EVAP Pressure Control Valve
fig07
(1) Control Tube
(2) Tube to Canister
(3) Umbrella Valve
(4) Restriction
(5) Tube to Fuel Tank
(6) Diaphragm
(7) Diaphragm Spring
This system uses an in-line EVAP pressure control valve as a pressure relief valve. When vapor pressure in the tank exceeds approximately 5 kPa (.7 psi) the diaphragm valve opens, allowing vapors to vent to the canister. A 1.14 mm (0.045 inch) orifice in the passage leading to the canister tube causes pressure to drop slowly, preventing the valve from oscillating (buzzing). When the tank pressure drops below 5 kPa (.7 psi), the valve closes causing vapors to be held in the fuel tank.

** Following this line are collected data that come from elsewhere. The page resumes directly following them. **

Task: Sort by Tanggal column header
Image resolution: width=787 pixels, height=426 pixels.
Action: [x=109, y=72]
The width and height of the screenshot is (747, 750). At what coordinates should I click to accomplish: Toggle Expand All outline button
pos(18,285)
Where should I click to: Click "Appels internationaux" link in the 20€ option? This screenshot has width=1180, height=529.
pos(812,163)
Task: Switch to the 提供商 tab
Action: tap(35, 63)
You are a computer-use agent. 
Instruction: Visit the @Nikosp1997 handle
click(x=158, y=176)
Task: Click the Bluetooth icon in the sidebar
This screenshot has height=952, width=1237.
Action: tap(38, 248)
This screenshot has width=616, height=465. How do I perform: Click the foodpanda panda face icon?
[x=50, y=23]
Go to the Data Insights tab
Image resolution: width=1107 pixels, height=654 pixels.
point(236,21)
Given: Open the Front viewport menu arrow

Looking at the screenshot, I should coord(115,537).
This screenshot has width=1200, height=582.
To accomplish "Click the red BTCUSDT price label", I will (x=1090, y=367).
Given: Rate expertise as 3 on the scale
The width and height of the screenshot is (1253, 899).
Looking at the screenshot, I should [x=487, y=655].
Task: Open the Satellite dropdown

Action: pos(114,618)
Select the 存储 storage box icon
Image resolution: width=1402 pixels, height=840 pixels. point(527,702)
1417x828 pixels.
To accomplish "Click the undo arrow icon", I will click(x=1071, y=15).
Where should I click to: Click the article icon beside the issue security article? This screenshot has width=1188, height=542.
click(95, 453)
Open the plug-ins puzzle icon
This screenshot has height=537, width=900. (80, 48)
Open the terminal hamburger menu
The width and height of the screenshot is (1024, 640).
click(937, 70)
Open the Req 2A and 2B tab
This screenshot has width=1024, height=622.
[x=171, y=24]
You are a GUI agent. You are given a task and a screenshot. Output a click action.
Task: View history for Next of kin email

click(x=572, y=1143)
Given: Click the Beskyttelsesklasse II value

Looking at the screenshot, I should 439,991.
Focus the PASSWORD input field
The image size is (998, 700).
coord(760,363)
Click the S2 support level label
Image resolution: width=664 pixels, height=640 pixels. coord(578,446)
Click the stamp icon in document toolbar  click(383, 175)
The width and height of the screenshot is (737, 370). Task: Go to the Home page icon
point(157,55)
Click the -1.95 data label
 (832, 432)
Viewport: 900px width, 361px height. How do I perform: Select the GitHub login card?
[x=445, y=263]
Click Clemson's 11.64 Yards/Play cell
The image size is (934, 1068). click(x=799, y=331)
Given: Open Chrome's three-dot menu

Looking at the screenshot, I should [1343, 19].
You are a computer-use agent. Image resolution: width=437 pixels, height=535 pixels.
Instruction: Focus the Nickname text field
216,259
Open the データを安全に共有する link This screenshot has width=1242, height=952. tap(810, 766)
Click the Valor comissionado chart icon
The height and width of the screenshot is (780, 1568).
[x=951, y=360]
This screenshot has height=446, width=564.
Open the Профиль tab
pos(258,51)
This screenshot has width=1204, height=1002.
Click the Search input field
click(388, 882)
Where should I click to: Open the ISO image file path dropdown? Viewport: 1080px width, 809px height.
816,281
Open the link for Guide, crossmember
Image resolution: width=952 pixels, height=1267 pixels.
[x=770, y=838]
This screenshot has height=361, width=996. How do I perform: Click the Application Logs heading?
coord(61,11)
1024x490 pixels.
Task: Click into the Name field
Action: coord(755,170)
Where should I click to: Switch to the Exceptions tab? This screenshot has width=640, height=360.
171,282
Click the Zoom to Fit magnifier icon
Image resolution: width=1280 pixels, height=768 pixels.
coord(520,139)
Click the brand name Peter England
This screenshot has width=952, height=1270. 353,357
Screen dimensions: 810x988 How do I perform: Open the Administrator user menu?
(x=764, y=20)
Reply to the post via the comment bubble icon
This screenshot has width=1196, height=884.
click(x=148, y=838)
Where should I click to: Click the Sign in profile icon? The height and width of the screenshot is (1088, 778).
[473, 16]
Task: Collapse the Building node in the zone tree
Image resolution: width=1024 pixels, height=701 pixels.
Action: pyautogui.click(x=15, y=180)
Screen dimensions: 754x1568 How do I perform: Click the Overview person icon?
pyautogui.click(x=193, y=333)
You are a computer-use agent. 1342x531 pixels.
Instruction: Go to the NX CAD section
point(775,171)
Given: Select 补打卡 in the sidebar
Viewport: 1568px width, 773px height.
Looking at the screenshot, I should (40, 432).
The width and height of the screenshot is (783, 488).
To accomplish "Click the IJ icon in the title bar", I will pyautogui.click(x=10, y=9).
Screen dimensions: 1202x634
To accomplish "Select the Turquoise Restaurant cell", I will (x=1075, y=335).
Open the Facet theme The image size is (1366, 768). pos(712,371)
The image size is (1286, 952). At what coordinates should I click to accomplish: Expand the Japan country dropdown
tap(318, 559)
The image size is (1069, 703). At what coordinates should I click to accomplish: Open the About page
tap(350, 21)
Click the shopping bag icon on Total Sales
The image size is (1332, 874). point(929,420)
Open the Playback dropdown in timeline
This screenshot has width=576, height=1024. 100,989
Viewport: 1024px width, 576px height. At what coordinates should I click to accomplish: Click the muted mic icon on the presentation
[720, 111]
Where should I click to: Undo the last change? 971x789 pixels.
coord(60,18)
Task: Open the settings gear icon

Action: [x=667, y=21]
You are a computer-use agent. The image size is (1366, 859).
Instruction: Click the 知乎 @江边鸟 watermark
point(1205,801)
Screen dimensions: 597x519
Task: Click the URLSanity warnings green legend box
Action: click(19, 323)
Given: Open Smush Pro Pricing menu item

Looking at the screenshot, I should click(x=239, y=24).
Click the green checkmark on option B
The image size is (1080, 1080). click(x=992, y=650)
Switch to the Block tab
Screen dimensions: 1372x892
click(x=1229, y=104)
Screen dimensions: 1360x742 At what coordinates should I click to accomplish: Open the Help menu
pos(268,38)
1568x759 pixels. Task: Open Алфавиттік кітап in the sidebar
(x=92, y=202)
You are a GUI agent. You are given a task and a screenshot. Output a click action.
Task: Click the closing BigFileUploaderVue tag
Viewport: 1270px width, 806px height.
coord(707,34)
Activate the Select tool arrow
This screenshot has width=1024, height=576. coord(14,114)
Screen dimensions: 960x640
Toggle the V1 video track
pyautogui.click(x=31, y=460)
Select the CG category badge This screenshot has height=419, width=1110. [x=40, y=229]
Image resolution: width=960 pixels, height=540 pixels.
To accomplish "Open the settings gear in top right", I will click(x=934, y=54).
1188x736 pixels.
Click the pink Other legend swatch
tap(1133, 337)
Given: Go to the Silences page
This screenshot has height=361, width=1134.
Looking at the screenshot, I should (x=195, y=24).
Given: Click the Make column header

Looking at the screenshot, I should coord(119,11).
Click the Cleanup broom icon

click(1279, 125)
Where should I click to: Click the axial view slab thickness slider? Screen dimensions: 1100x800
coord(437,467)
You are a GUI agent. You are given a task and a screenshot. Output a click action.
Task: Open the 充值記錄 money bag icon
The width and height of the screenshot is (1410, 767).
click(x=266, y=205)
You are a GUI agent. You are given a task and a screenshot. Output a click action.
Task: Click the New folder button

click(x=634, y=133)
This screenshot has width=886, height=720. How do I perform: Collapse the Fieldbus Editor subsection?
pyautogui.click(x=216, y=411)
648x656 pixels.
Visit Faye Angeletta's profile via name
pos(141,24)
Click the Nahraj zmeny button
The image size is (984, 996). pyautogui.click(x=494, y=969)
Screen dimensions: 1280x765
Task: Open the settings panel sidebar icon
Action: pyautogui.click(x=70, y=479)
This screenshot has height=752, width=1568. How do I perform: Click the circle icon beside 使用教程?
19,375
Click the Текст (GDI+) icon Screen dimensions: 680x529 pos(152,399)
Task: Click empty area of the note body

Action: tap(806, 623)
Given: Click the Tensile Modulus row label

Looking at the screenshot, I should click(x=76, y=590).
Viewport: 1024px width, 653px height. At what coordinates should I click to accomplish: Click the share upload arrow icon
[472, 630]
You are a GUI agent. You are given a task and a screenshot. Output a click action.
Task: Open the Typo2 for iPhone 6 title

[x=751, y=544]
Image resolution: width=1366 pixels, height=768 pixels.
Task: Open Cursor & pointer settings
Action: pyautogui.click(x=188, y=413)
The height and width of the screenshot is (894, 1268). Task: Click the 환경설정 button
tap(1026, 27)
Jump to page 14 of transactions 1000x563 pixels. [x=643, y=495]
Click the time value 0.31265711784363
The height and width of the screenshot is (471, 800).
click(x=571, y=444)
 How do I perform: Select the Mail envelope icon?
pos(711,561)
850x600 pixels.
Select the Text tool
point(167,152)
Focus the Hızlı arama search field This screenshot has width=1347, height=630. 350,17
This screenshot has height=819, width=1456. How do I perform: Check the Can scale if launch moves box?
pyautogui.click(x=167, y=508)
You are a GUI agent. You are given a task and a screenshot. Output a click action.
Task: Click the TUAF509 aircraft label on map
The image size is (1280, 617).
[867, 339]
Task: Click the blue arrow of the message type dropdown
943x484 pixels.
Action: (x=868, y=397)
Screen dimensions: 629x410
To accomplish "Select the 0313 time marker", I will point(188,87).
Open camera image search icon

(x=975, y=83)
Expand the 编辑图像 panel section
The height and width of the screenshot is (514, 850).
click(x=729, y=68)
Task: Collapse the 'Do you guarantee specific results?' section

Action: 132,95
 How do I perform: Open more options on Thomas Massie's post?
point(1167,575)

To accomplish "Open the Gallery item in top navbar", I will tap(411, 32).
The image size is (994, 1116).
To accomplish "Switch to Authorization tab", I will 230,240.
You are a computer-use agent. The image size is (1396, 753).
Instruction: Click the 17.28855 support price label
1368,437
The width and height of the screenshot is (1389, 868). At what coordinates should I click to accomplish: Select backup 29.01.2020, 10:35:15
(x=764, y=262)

Results of Incorrect Operation
If the solenoid valve is open, or is not receiving power, the canister can purge to the intake manifold at the incorrect time. This can allow extra fuel during warm-up, which can cause rough or unstable idle.
EVAP Vacuum Switch
fig08
EVAP Purge Vacuum Switch
The EVAP Purge Vacuum Switch is used by the PCM to monitor EVAP canister purge solenoid operation and purge system integrity. The EVAP Purge Vacuum Switch should be closed to ground with no vacuum present (0% EVAP Purge PWM). With EVAP Purge PWM at 25% or greater, the EVAP Purge Vacuum Switch should open.
An incorrect EVAP Purge system flow should set a DTC P0441. A continuous purge condition with no purge commanded by the PCM should set a DTC P1441. Refer to Evaporative Emission (EVAP) Control System for a complete description of the EVAP system.
EVAP Control System Schematic
(1) Throttle Body
(2) EVAP Solenoid Valve
(3) EVAP Vacuum Switch
(4) EVAP Canister
(5) EVAP Pressure Control Valve
(6) Floating Roll-Over Valve
(7) Fuel Tank
Visual Check of EVAP Canister
If cracked or damaged, replace EVAP canister.
Evaporative Emission (EVAP) Pressure Control Valve
With a hand vacuum pump, apply approximately 51 kPa (15 in. Hg) to the control vacuum tube. After ten seconds, there should be at least 17 kPa (5 in. Hg) vacuum remaining. Be sure the hand vacuum pump being used does not have an internal leak and the hose connections to control vacuum tube and pump are secure. If after 10 seconds there is less than 17 kPa (5 in. Hg) vacuum, the valve must be replaced.
With 51 kPa (15 in. Hg) vacuum still applied to the control vacuum tube, attach a short piece of hose to the valves tank tube side. Blow into the tube. You should feel the air pass through the valve. If air does not pass through, the valve must be replaced.